This topic describes the architecture of Application Live View and its components. You can deploy this system on a Kubernetes stack and use it to monitor containerized apps on hosted cloud platforms or on-premises.
Application Live View includes the following components as shown in the architecture diagram:
Application Live View back end
Application Live View back end is the central server component that contains a list of registered apps. It provides a REST API that fetches the actuator data for the applications. The Application Live View UI plug-in, as part of Tanzu Developer Portal, queries this back-end REST API to get live actuator information for the pod.
Application Live View connector
Application Live View connector is the component responsible for discovering the app pods running on the Kubernetes cluster and registering the instances to the Application Live View back end for it to be observed. The Application Live View connector is also responsible for proxying the actuator queries to the app pods running in the Kubernetes cluster. The actuator data is then displayed in the Application Live View UI plug-in as part of Tanzu Developer Portal.
You can deploy Application Live View connector in two modes:
Cluster access
: Deploy as a Kubernetes DaemonSet to discover apps across all the namespaces running in a worker node of a Kubernetes cluster. This is the default mode of Application Live View connector.
Namespace scoped
: Deploy as a Kubernetes Deployment to discover apps running within a namespace across worker nodes of Kubernetes cluster.

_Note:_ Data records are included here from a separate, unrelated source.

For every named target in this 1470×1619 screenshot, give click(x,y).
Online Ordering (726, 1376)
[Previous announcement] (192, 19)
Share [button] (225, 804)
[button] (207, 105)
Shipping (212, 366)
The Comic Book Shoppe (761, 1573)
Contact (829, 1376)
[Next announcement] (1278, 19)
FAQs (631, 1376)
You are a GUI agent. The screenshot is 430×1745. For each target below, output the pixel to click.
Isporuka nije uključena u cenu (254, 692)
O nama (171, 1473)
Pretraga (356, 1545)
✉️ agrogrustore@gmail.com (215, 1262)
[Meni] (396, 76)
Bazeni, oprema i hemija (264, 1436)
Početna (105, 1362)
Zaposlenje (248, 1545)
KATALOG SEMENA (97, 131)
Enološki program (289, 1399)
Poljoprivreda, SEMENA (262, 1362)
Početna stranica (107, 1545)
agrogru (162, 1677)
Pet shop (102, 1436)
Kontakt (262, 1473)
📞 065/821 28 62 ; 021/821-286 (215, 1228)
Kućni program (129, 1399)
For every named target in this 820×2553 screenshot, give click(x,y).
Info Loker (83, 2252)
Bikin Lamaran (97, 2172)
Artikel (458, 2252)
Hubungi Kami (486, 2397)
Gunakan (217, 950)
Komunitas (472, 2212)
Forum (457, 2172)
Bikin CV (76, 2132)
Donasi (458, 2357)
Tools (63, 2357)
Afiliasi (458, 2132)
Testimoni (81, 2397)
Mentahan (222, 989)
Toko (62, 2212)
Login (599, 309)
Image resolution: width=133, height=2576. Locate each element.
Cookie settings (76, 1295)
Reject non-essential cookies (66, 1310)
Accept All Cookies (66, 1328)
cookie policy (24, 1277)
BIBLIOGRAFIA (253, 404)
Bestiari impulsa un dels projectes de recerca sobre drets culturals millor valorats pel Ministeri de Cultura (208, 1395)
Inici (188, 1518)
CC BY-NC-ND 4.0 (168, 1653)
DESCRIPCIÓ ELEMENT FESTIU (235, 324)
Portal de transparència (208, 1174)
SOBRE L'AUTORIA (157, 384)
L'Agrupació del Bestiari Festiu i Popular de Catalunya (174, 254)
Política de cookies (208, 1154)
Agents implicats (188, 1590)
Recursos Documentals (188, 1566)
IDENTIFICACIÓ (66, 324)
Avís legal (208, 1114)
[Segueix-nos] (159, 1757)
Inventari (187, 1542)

Application Live View convention server
This component provides a webhook handler for the Tanzu convention controller. The webhook handler is registered with Tanzu convention controller. The webhook handler detects supply-chain workloads running a Spring Boot. Such workloads are annotated automatically to enable Application Live View to monitor them.
Application Live View APIServer
Application Live View APIServer generates a unique token when a user receives access validation to a pod. The Application Live View connector component verifies the token against the Application Live View APIServer before proxying the actuator data from the application. This ensures that the actuator data is secured and only the user who has valid access to view the live information for the pod can retrieve the data.
As illustrated in the diagram, the applications run by the user are registered with Application Live View back end by using Application Live View connector. After the application is registered, the Application Live View back end offers the ability to serve actuator data from that registered application through its REST API. Application Live View back end proxies the call to the connector for querying actuator endpoint information.
Application Live View connector, which is a lean model, uses specific labels to discover apps across cluster or namespace. Application Live View connector serves as the connection between running applications and Application Live View back end. Application Live View connector communicates with the Kubernetes API server requesting events for pod creation and termination, and then filters out the events to find the pod of interest by using labels. Then Application Live View connector registers the filtered app instances with Application Live View back end.
Application Live View back end and Application Live View connector communicate through a bidirectional RSocket channel. Application Live View connector is implemented as a Java/Spring Boot application and runs as a native executable file (Spring Native using GraalVM). Application Live View connector runs as a DaemonSet by default on every node in the cluster.
Application Live View conventions identifies PodIntents for pods that can serve actuator data and annotates the PodSpec with application-specific labels. Those labels are used by the Application Live View connector to identify running pods that can serve actuator data. Application Live View conventions reads the image metadata to determine the application-specific labels applied on the PodSpec.